## [Your task]
Rewrite the data below, changing every "At what coordinates should I click to accomplish" to "Where should I click to complete" and keeping everything else the same. Leave the pictures out.
* START Extracted information *
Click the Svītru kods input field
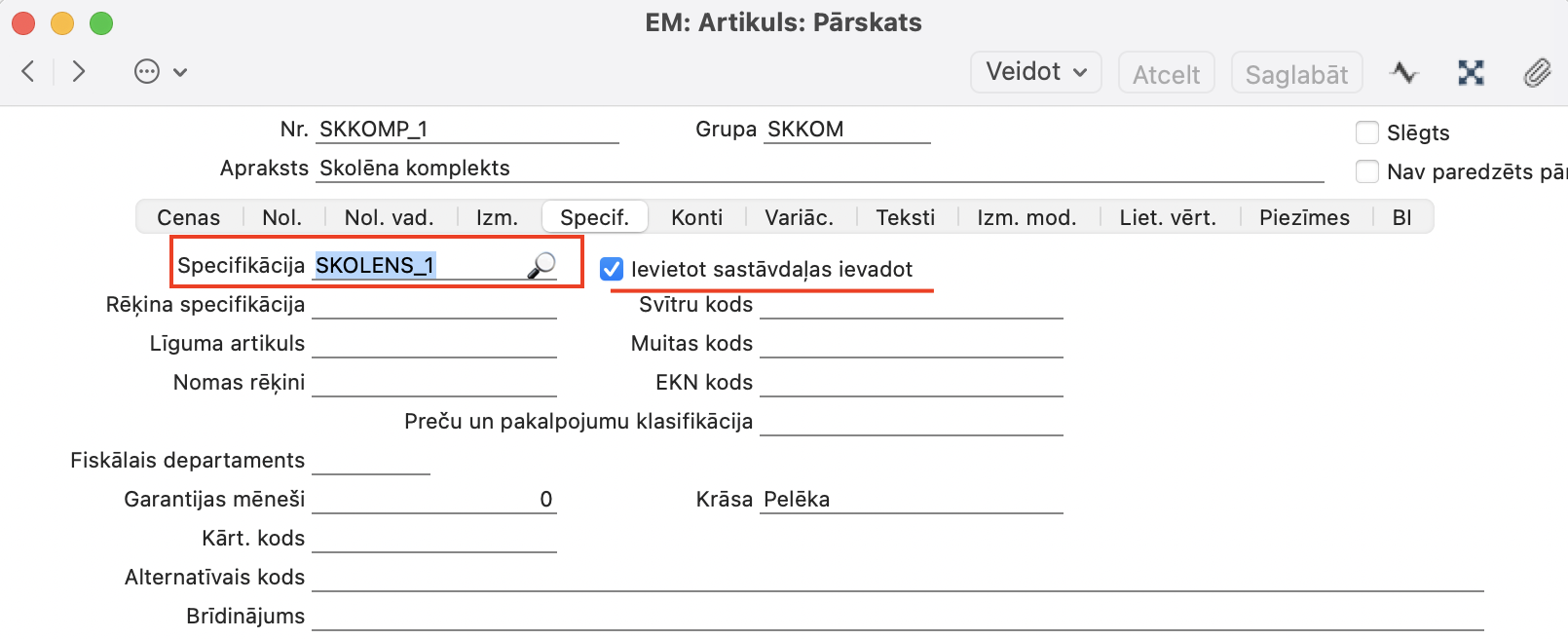Viewport: 1568px width, 639px height. click(911, 305)
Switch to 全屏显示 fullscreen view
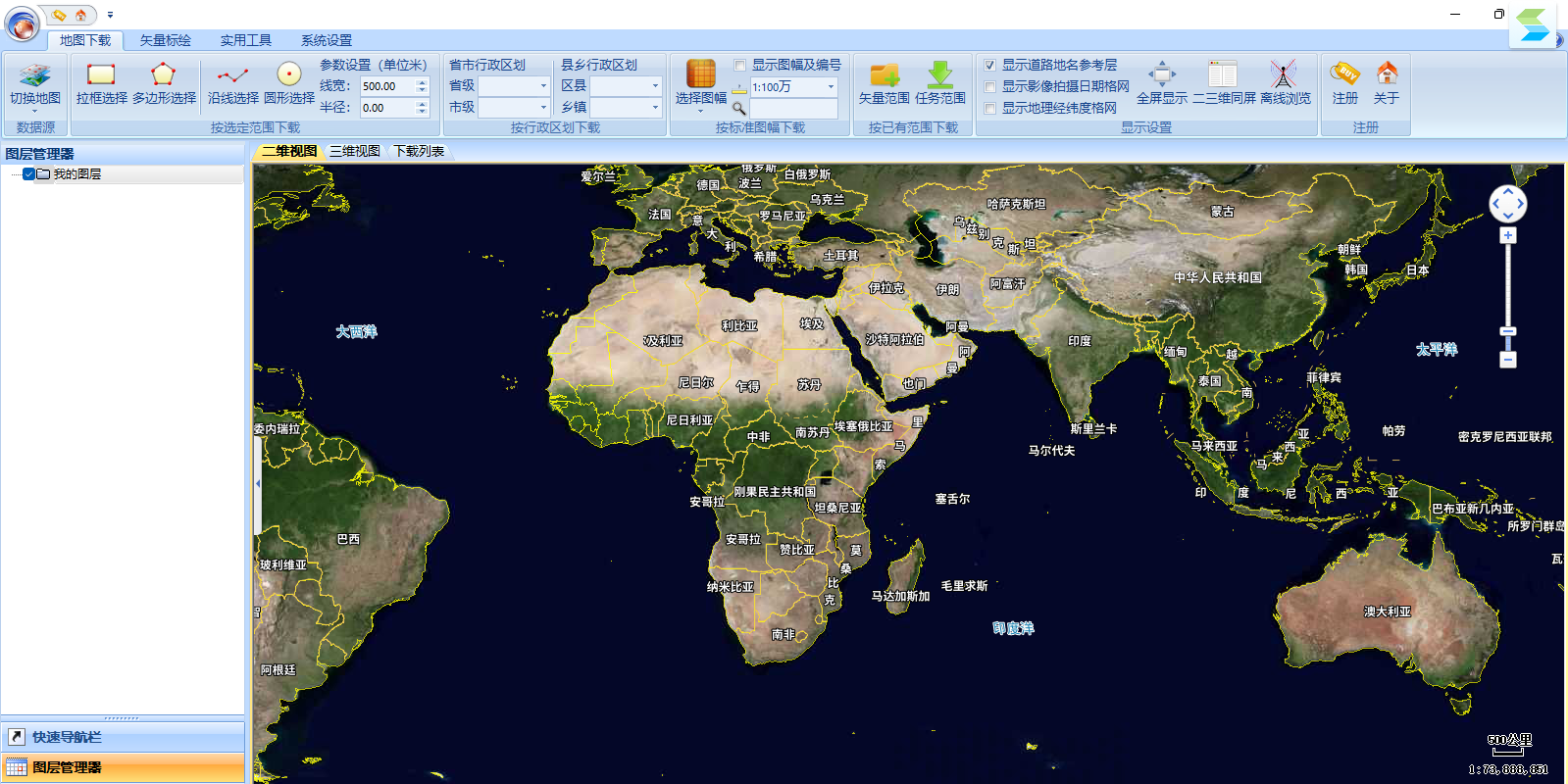The height and width of the screenshot is (784, 1568). point(1162,84)
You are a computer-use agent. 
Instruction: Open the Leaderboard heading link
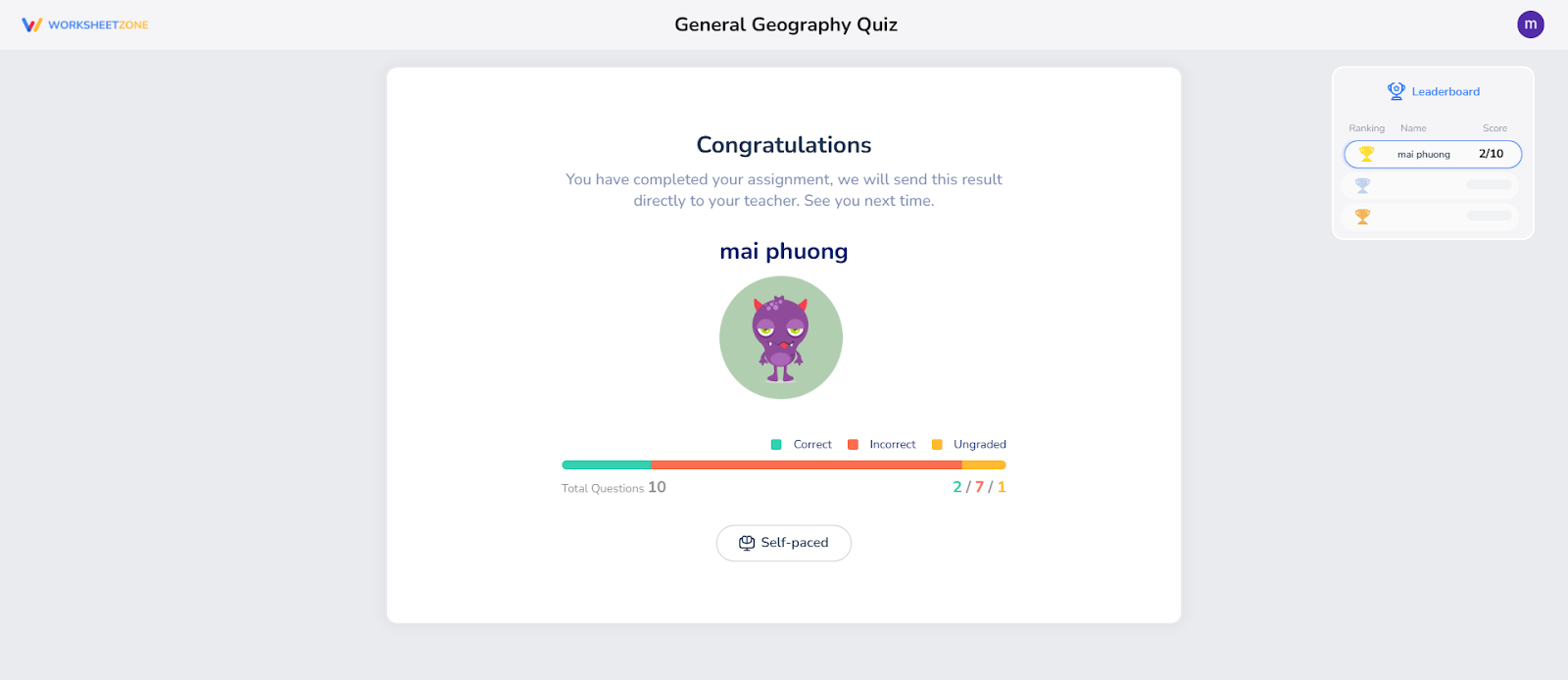click(1446, 91)
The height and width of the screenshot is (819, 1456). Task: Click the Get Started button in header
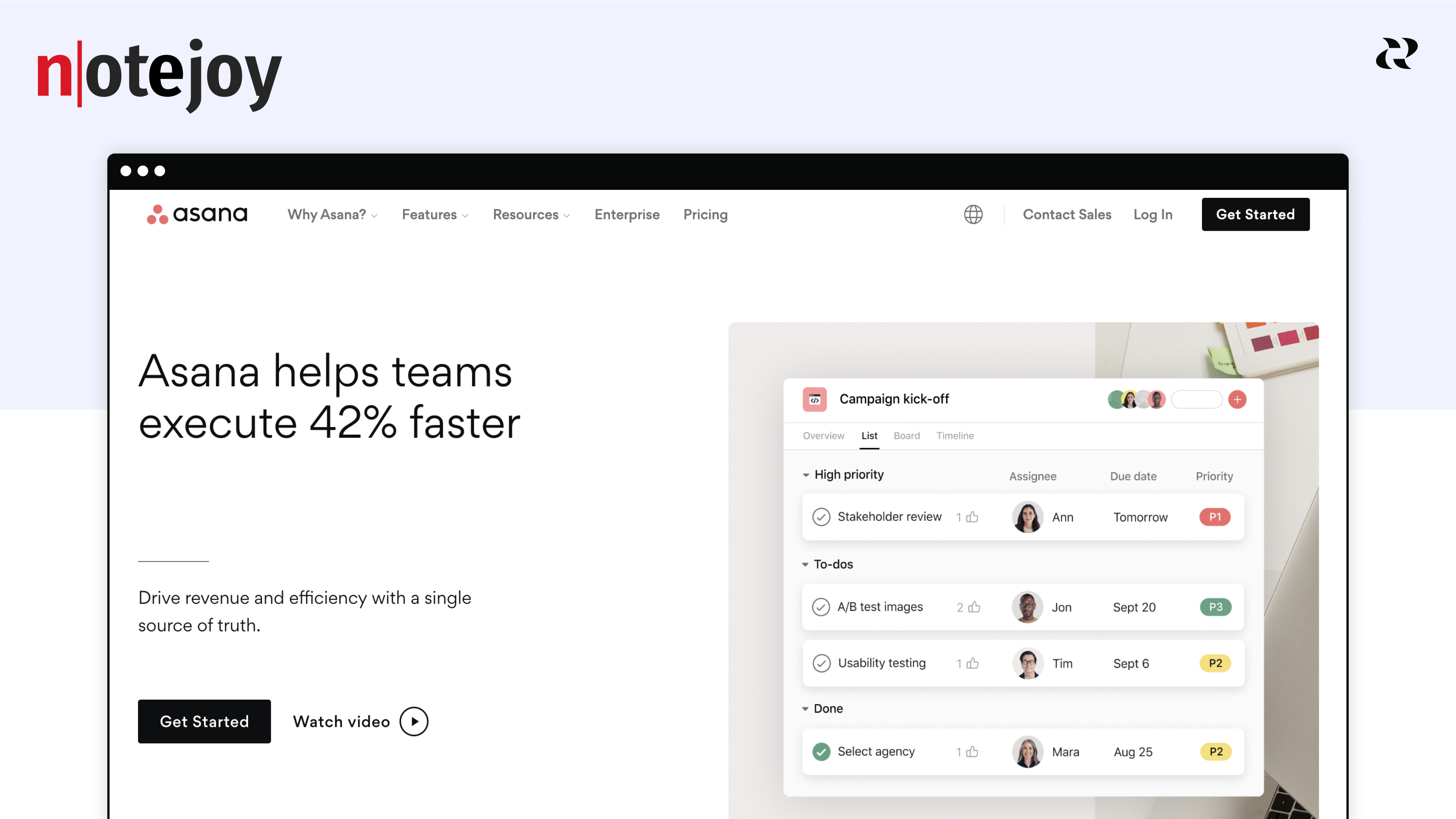click(1255, 215)
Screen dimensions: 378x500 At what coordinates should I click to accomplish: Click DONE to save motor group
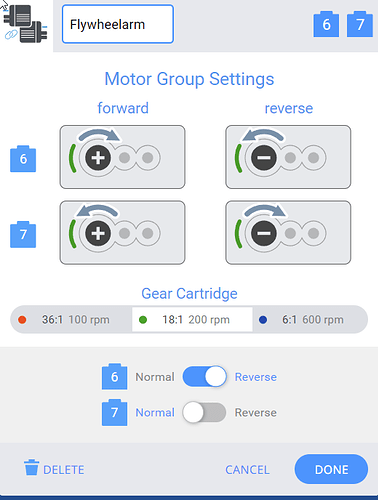click(331, 469)
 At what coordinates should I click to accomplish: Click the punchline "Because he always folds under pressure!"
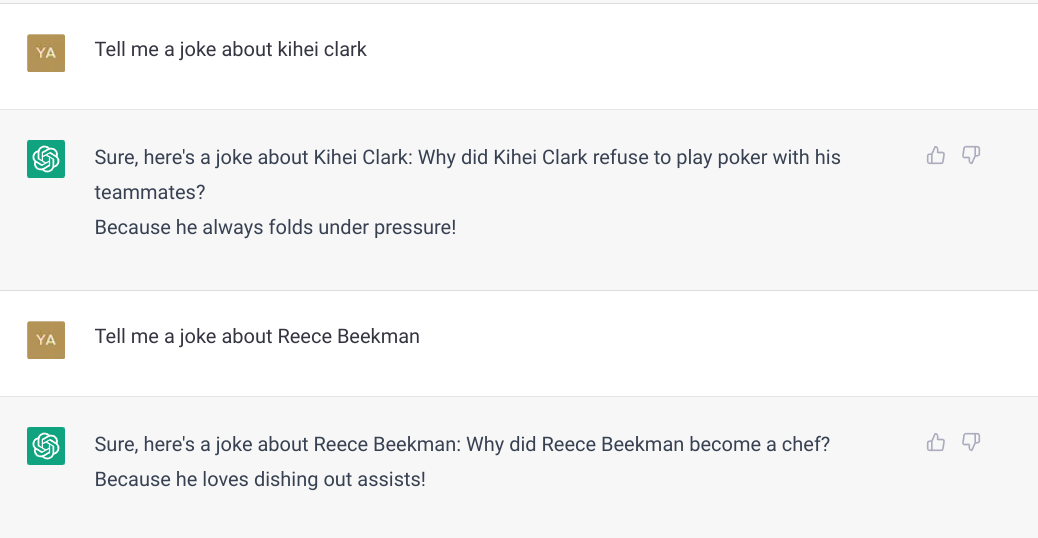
* END Extracted information *
## [Written solution]
Click the Svītru kods input field
Viewport: 1568px width, 639px height. click(911, 305)
Switch to 全屏显示 fullscreen view
The height and width of the screenshot is (784, 1568). point(1162,84)
You are a computer-use agent. 
Instruction: Open the Leaderboard heading link
click(1446, 91)
The height and width of the screenshot is (819, 1456). Task: Click the Get Started button in header
click(1255, 215)
Screen dimensions: 378x500 Where should I click to complete: Click DONE to save motor group
click(331, 469)
 Where should I click to complete: Click the punchline "Because he always folds under pressure!"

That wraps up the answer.